++++ Page excerpt ++++
Most Wanted Tour
- Location: North America
- Associated album: Hunter Hayes
- Start date: October 8, 2011
- End date: November 12, 2011
- No. of shows: 15

Hunter Hayes concert chronology
- ; Most Wanted Tour (2011); Let's Be Crazy Tour (2013);

= Most Wanted Tour =

2011 concert tour by Hunter Hayes

The Most Wanted Tour was the debut headlining tour by American country musician Hunter Hayes. The tour was in support of Hayes' debut studio album titled Hunter Hayes.

==Setlist==
1. "Light Me Up"
2. "Can't Say Love"
3. "Faith to Fall Back On"
4. "Somebody's Heartbreak"
5. "Rainy Season"
6. "Don't Let Our Love Start Slippin' Away" (Vince Gill cover)
7. "All You Ever"
8. "Cry with You" / "Shower the People" (James Taylor cover)
9. "What You Gonna Do"
10. "If You Told Me To"
11. "Everybody's Got Somebody but Me"
12. "Wanted"
13. "Keep Your Head Up" (Andy Grammer cover)
14. "Where We Left Off"
15. "Play" (Rascal Flatts cover)
16. "A Thing About You"
17. "Love Makes Me"
  - Encore
18. "Love Makes Me"
19. "Somebody's Heartbreak"
20. "Storm Warning"
++++
[Work to be completed]
According to the tour article, how many shows did the Most Wanted Tour include? The records after this point are separate material and do not come from the tour article.
++++ Supplied entries ++++
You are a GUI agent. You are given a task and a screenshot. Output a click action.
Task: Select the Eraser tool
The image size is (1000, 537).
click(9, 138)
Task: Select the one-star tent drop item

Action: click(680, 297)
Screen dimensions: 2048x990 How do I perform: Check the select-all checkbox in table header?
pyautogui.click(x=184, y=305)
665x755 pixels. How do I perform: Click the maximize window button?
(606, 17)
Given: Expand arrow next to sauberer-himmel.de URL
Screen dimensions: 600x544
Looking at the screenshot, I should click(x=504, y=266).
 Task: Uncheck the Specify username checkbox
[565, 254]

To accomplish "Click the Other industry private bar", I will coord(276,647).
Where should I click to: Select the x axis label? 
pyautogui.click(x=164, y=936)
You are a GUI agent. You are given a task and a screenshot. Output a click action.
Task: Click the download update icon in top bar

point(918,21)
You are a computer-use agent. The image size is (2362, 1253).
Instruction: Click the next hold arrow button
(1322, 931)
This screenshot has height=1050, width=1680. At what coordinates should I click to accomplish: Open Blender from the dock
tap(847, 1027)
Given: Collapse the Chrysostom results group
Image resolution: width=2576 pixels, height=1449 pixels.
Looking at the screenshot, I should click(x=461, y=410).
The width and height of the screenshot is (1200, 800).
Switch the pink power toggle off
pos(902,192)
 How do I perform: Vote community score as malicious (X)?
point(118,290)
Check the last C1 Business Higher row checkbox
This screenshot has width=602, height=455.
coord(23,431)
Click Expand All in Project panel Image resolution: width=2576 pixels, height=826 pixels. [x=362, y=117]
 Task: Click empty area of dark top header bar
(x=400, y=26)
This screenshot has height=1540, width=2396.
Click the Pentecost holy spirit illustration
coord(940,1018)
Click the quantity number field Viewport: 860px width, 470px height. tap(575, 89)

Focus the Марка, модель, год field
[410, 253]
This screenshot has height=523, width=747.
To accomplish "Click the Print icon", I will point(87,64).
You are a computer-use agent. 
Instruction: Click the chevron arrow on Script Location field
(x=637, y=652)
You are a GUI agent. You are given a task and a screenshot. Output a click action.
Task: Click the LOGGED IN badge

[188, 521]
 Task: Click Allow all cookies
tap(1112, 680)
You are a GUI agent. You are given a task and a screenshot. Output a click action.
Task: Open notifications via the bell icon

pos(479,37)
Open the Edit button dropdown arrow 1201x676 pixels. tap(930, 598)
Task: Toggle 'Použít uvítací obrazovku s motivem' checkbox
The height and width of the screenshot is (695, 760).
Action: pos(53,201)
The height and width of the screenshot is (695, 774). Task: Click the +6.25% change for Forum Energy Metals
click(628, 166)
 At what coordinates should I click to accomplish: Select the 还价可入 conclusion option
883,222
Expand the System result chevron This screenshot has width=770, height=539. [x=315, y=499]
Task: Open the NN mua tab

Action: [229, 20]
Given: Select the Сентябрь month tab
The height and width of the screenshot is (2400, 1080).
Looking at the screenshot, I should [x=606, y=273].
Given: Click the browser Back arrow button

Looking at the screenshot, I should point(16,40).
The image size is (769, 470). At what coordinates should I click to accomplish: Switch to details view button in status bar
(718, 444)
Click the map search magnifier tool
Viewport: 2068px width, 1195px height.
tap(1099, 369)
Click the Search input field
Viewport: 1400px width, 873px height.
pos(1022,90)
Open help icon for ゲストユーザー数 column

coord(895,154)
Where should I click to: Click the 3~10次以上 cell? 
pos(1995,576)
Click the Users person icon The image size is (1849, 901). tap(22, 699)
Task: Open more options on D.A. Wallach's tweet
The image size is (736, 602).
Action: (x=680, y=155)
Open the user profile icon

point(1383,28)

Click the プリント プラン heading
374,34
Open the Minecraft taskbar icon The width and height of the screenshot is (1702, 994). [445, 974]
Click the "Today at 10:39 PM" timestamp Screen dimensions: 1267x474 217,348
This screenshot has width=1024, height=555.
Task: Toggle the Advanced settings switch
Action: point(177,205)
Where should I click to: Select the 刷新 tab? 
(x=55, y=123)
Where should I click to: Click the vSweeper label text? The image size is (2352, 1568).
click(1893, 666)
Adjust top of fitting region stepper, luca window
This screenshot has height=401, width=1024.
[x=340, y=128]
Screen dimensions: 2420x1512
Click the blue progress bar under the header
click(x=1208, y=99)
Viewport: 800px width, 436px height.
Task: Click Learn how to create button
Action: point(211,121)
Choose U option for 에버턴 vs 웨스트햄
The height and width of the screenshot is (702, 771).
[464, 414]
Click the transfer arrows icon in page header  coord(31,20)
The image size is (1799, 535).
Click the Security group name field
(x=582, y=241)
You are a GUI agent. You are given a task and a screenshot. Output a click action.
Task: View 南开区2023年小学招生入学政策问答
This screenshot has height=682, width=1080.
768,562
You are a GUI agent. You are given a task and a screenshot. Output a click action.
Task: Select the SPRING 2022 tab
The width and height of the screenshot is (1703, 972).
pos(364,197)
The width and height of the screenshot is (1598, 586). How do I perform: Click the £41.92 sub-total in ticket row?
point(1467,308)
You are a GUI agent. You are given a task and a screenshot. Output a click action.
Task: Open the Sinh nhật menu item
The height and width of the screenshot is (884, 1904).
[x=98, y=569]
++++
[Response]
15 shows.